● **Exercise aim**
Update the lines from the line with "Task: Click the Projecting to this PC icon" to the line with "pos(506,467)" by putting "Screen size" in place of "Screen dimensions", and write out only those lines with nothing else changed.

[Dataset rows]
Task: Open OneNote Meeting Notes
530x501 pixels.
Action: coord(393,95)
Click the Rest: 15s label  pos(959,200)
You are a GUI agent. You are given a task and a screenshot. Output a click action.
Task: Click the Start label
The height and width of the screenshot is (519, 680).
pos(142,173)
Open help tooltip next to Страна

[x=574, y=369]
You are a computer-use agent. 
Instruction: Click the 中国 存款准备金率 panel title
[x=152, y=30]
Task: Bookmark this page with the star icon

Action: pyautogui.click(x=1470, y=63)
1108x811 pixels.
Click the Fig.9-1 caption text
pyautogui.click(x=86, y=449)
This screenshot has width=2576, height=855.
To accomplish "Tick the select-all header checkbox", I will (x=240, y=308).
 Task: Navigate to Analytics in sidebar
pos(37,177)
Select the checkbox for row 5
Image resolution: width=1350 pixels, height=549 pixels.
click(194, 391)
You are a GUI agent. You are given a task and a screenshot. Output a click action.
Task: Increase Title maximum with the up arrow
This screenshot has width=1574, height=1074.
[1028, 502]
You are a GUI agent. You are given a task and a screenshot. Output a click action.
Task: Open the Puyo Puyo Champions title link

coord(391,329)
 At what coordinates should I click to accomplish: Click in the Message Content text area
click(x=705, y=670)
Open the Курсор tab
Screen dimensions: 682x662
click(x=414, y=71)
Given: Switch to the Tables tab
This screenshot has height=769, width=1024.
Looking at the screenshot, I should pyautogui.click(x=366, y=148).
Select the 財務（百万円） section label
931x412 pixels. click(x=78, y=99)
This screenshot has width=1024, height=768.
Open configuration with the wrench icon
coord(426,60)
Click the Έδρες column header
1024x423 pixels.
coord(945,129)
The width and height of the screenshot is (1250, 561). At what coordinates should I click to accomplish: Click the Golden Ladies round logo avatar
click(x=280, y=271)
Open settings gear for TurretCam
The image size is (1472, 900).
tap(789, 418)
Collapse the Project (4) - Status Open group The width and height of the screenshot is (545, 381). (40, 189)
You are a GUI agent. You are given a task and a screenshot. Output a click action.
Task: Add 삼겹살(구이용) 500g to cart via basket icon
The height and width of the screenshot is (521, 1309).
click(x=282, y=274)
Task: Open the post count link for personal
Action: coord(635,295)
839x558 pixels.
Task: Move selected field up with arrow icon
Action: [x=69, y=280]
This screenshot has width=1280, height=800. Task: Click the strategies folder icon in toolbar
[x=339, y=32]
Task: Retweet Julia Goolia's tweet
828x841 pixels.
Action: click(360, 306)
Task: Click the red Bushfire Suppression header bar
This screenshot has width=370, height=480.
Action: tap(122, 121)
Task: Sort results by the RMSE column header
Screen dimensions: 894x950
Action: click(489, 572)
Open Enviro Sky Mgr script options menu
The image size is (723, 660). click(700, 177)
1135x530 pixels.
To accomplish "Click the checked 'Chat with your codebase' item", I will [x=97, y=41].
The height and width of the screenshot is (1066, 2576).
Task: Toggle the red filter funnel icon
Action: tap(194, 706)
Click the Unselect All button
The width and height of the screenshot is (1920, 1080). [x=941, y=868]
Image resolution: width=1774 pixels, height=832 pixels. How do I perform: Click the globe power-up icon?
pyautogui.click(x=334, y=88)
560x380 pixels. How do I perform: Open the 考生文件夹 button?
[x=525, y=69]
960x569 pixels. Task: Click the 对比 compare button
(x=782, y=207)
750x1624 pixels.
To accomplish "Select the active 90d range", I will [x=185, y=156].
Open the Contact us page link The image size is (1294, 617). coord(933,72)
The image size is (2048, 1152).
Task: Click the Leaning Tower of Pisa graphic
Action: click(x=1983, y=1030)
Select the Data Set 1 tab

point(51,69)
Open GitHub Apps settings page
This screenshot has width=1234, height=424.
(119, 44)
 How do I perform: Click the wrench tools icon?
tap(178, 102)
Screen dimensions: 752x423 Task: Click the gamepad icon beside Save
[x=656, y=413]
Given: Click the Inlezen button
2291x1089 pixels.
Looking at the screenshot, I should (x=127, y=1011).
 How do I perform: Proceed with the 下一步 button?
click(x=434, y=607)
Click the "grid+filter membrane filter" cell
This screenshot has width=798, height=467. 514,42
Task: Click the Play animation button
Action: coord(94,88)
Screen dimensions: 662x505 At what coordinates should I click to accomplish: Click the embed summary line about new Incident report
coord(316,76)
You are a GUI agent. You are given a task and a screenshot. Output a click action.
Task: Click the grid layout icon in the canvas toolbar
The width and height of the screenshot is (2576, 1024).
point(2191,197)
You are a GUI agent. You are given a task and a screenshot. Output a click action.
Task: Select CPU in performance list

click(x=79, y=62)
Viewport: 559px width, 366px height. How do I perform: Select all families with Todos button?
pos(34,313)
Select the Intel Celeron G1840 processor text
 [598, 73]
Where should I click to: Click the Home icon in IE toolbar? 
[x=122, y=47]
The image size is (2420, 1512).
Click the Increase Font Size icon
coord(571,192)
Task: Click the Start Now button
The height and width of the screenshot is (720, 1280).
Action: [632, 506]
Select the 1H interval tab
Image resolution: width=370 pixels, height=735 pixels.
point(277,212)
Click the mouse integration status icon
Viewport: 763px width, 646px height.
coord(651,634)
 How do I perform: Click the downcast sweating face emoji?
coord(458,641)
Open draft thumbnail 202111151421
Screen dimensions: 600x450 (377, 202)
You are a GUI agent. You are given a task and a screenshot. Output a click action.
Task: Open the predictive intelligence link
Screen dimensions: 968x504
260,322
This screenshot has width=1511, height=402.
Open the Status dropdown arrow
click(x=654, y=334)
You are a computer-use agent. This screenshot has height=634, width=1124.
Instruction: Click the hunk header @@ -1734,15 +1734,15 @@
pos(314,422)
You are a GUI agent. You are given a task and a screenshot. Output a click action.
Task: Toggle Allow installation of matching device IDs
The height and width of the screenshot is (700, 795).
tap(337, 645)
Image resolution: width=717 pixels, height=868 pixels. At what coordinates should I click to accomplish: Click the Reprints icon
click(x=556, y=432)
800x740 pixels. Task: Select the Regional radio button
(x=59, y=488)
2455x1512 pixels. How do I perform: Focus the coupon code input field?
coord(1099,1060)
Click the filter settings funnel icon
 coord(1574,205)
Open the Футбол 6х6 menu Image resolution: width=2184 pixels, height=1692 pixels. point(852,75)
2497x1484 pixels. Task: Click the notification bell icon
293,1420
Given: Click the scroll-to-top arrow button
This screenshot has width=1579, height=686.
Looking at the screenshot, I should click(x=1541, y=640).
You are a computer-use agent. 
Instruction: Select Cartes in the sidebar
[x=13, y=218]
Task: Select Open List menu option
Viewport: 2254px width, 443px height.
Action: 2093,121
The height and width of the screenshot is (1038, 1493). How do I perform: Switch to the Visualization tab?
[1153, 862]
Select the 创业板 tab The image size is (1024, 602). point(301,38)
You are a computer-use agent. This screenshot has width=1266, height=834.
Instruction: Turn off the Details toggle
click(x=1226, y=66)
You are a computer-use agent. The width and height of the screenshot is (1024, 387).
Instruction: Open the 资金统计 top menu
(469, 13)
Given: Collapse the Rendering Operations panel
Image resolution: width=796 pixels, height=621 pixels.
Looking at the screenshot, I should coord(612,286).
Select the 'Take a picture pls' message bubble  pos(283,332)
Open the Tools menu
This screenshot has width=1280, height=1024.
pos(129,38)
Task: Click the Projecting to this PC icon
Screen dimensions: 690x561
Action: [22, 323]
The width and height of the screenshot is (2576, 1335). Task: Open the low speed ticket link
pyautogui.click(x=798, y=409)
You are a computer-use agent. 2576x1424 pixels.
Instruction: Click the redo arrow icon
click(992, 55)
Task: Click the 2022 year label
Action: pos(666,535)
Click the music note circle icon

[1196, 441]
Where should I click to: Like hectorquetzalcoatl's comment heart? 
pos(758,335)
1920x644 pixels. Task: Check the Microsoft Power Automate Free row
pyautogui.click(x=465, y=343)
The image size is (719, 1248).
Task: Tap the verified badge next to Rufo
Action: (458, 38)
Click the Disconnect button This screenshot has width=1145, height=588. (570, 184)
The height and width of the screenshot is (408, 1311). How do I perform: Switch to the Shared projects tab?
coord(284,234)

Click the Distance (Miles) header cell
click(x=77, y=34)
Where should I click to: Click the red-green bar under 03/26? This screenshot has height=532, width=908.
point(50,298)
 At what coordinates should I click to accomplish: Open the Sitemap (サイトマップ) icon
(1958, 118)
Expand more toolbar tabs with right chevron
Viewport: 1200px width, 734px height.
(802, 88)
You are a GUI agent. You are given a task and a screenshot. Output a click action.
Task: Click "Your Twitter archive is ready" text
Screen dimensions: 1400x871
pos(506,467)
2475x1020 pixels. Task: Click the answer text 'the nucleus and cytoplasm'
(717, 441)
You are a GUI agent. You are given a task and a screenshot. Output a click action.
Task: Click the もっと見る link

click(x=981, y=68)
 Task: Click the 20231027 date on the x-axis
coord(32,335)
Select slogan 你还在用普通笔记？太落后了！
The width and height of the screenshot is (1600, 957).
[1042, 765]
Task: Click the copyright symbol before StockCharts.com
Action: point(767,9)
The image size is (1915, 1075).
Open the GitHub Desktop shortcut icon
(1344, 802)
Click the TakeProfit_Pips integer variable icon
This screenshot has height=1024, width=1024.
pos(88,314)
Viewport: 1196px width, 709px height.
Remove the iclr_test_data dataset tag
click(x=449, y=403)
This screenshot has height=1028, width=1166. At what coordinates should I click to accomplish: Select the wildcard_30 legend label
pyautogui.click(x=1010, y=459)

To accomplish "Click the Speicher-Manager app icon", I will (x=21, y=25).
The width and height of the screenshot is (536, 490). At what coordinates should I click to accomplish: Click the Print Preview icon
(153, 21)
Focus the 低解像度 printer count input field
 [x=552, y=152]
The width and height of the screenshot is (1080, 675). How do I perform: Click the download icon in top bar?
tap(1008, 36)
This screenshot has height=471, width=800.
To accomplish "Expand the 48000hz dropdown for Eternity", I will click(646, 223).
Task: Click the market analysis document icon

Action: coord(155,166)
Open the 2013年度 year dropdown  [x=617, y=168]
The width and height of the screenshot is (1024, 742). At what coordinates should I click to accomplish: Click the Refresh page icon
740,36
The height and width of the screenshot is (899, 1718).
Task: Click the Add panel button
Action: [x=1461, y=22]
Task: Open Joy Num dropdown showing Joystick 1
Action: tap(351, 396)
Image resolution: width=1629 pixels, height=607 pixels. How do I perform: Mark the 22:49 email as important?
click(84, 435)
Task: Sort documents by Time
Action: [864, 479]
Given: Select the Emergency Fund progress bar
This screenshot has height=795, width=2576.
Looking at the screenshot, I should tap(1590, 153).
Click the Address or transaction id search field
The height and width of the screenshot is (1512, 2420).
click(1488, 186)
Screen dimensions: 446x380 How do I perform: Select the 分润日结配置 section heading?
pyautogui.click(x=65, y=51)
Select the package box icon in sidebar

● **Exercise solution**
Task: Click the Projecting to this PC icon
Screen size: 690x561
Action: [22, 323]
The width and height of the screenshot is (2576, 1335). Task: Open the low speed ticket link
pyautogui.click(x=798, y=409)
You are a computer-use agent. 2576x1424 pixels.
Instruction: Click the redo arrow icon
click(992, 55)
Task: Click the 2022 year label
Action: pos(666,535)
Click the music note circle icon

[1196, 441]
Where should I click to: Like hectorquetzalcoatl's comment heart? 
pos(758,335)
1920x644 pixels. Task: Check the Microsoft Power Automate Free row
pyautogui.click(x=465, y=343)
The image size is (719, 1248).
Task: Tap the verified badge next to Rufo
Action: (458, 38)
Click the Disconnect button This screenshot has width=1145, height=588. (570, 184)
The height and width of the screenshot is (408, 1311). How do I perform: Switch to the Shared projects tab?
coord(284,234)

Click the Distance (Miles) header cell
click(x=77, y=34)
Where should I click to: Click the red-green bar under 03/26? This screenshot has height=532, width=908.
point(50,298)
 At what coordinates should I click to accomplish: Open the Sitemap (サイトマップ) icon
(1958, 118)
Expand more toolbar tabs with right chevron
Viewport: 1200px width, 734px height.
(802, 88)
You are a GUI agent. You are given a task and a screenshot. Output a click action.
Task: Click "Your Twitter archive is ready" text
Screen size: 1400x871
pos(506,467)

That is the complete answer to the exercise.